Paul was able to inspire some of his fellow GOP senators to take part in the filibuster, although his support was thin early in the day. As the conversation on Twitter picked up (#standwithrand), more senators started showing up, some fresh from a dinner with Obama. Some GOP House members reportedly showed up for moral support. One Democrat even joined the filibuster, Sen. Ron Wyden of Oregon. It was clear he was there, not for the drama, but because he has serious, serious concerns about the use of drones.

We would have been just as impressed had a Democrat taken to the floor the same way Paul did last night to sincerely talk about their desire to raise taxes.

Can you imagine something like this happening in Massachusetts these days? The legislative rules are different here, of course, but can you imagine someone being ballsy enough to do anything even similar? And then there's Washington. While Rand Paul was snacking on some sort of candy to keep his strength up, GOP members of the House and Senate were dining with Obama. Some of them did show up to support Paul post-dinner, but many more did not.

We actually felt guilty turning off the TV last night while Paul was still speaking, so how could his actual colleagues feel comfortable leaving him out there on the floor?

And finally, can we talk about Paul's apparently super-human strength when it comes to “holding it?” The man went 13 hours without a bathroom break. Who will be the first reporter to break the story of Paul's secret method?

You know you want to know.

Wednesday, March 06, 2013

Mass political campaigns on re-runs

More than once this week, we've been involved in a conversation with someone who says they just can't get interested in the Massachusetts Senate special election.

These are political people, mind you, people who are as nutty about following races as we are, people who'd rather watch the umpteenth political debate in a series than the regular primetime line-up.

Yeah, it's possible that we here in Massachusetts are just weather-beaten by the seemingly continuous string of Massachusetts political campaigns beginning with Scott Brown putting his hat in the ring against Martha Coakley for the Senate special back in 2010. Even Scott admitted to being weary of the constant campaign when he took a pass this time around.

But is it possible that it's not the continuous campaign season that is causing ennui, and rather it's that all of the campaigns (both sides) that have launched, and won, and lost in the past few years are starting to feel utterly the same?

The same Web site. The same online petition to collect e-mail addresses. The same head shot of the candidate on their Web site header that looks more like they're going for sainthood rather than a political seat. The same TV ads. The same palm cards. Even the same slogans seem to be repeating themselves, even across party lines. The tech-savvy stuff of three years ago almost seems archaic now. "Text XYZPZ" for updates, anyone? Calling for ethics investigations into something your opponent did is another favorite.

It's possible there are only so many ways to skin a cat. But in a state where practically everyone considers themselves a political junkie, isn't it strange that there isn't more innovation in political campaigning? Haven't we kind of seen it all at this point?

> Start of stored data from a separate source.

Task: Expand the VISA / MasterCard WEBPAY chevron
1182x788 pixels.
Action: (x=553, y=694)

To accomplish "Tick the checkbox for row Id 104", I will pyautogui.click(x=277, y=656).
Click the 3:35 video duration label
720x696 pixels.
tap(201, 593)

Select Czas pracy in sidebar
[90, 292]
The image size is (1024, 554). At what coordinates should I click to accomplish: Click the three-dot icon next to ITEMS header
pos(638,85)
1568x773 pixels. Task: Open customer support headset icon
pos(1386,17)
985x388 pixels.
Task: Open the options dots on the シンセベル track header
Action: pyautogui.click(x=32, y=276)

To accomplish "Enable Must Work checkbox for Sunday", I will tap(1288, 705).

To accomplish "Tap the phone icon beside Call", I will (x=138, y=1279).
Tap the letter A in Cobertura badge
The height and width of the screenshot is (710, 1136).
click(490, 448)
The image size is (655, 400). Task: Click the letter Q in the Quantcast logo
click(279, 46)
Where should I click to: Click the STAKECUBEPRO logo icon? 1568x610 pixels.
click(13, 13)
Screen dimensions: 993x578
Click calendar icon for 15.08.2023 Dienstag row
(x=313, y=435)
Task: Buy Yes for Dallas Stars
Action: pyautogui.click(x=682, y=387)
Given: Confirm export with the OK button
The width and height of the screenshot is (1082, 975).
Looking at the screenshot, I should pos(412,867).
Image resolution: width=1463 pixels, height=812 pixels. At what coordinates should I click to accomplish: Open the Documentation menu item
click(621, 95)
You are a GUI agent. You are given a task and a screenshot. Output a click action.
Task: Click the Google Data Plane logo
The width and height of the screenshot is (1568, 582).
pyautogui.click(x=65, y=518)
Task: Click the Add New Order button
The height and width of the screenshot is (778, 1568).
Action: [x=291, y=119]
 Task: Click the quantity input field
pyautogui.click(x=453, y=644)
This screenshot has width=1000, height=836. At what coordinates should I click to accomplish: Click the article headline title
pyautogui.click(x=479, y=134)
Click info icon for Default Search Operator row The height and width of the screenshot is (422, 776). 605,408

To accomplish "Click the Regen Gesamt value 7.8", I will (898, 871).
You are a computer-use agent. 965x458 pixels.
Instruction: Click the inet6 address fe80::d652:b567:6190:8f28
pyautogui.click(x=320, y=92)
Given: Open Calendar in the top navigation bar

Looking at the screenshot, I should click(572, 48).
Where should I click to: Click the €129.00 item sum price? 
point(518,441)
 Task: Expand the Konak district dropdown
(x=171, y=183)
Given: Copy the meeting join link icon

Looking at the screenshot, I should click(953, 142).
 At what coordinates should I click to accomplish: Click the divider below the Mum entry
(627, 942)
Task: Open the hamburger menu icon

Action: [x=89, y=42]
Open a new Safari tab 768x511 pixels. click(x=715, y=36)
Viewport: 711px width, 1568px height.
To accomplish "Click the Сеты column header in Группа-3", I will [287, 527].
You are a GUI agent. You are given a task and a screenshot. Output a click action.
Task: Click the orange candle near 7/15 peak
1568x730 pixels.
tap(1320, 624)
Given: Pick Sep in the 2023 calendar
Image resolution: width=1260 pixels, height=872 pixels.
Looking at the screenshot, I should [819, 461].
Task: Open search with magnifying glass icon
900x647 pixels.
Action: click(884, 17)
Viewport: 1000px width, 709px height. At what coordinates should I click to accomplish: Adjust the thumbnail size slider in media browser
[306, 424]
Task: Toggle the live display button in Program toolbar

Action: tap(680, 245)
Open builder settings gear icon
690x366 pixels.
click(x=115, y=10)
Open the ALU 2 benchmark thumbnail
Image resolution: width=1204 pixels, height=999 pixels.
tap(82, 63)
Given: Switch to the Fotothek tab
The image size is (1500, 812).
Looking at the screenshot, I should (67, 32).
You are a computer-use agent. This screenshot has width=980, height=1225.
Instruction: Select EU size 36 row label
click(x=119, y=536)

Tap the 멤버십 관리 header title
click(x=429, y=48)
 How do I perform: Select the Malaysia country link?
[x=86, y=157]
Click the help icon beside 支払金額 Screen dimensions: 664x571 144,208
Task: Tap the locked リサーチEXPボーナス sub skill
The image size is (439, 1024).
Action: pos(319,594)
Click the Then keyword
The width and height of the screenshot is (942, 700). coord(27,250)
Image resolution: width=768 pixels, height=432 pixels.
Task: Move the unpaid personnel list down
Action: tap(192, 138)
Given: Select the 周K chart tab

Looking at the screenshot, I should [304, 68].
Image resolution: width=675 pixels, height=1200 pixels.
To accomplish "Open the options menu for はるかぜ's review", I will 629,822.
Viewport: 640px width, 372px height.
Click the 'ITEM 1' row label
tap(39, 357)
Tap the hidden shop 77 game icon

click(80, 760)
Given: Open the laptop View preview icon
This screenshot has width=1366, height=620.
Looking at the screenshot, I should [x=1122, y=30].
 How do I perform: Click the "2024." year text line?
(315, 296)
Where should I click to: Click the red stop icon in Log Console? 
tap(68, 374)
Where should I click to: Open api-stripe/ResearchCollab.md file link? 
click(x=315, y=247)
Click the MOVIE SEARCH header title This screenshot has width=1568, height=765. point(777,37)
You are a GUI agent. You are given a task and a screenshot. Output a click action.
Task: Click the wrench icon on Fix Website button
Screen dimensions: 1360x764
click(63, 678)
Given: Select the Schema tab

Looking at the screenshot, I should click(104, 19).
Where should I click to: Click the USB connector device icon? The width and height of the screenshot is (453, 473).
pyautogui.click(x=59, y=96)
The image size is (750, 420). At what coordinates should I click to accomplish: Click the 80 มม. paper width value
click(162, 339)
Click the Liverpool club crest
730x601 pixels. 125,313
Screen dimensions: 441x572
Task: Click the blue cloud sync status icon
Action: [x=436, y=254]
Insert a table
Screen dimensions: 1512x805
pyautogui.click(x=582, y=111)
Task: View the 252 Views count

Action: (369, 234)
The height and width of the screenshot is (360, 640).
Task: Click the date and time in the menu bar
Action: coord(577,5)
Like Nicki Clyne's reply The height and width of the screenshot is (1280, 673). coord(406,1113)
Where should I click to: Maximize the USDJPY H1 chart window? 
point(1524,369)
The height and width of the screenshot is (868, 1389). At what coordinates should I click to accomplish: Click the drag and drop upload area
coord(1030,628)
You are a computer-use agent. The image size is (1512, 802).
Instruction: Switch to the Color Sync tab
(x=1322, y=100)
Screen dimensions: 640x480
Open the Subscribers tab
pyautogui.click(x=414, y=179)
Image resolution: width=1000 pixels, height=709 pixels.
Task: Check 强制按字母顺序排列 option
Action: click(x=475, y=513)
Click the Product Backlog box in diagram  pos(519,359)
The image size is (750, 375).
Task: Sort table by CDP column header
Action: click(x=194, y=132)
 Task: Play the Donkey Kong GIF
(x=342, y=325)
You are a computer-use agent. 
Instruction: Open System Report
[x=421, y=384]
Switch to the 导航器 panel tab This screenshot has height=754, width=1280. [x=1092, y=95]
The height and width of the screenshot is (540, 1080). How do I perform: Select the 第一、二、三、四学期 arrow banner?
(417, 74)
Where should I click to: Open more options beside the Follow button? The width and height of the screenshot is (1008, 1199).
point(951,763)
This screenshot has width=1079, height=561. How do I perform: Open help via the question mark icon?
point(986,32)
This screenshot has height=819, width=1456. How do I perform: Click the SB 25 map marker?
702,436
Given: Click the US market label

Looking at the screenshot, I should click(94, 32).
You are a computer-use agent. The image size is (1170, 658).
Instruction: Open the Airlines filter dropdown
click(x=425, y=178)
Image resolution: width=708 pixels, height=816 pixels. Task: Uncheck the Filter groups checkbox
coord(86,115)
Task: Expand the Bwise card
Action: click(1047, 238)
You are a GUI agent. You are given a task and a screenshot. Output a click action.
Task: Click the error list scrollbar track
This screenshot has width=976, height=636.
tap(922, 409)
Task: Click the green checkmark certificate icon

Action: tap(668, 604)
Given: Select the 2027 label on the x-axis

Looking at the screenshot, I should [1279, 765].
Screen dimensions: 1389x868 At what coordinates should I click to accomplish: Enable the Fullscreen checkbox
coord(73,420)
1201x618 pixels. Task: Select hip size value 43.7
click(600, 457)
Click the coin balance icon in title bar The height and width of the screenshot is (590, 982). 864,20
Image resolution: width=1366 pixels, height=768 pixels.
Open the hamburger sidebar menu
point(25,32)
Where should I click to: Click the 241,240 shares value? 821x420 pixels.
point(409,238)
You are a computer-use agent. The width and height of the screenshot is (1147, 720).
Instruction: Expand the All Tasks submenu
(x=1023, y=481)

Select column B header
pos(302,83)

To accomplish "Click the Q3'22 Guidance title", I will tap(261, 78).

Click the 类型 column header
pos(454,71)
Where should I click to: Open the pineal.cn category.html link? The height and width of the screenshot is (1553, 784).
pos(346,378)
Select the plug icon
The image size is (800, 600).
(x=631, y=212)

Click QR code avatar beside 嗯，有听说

Take Ted Yoho, for example. He's a freshman Congressman from Florida who ran the ad below. Why don't we see stuff like this in Massachusetts? Wouldn't voters here eat this up?

In 2010, now Rep. Shaunna O'Connell's race got interesting with a creative mailer that opened to an actual recording of her opponent during a floor speech saying some pretty nasty stuff about children testifying on court. It worked brilliantly, and Shaunna was able to oust a long-time incumbent from his seat. It was creative, and it also made a very good point about why it was time for new blood in that district.

Is it that Massachusetts, while almost completely liberal, is also still entirely traditional and candidates are afraid to shock the senses with out-of-the-box methods? Maybe it should come as no surprise that the new political thriller, "House of Cards," is so popular, and that Netflix is also featuring re-runs of "The West Wing." People like political drama, they just don't find it in actual politics these days.

Are we the only ones who feel this way? If you agree, what would you like to see in some of these races?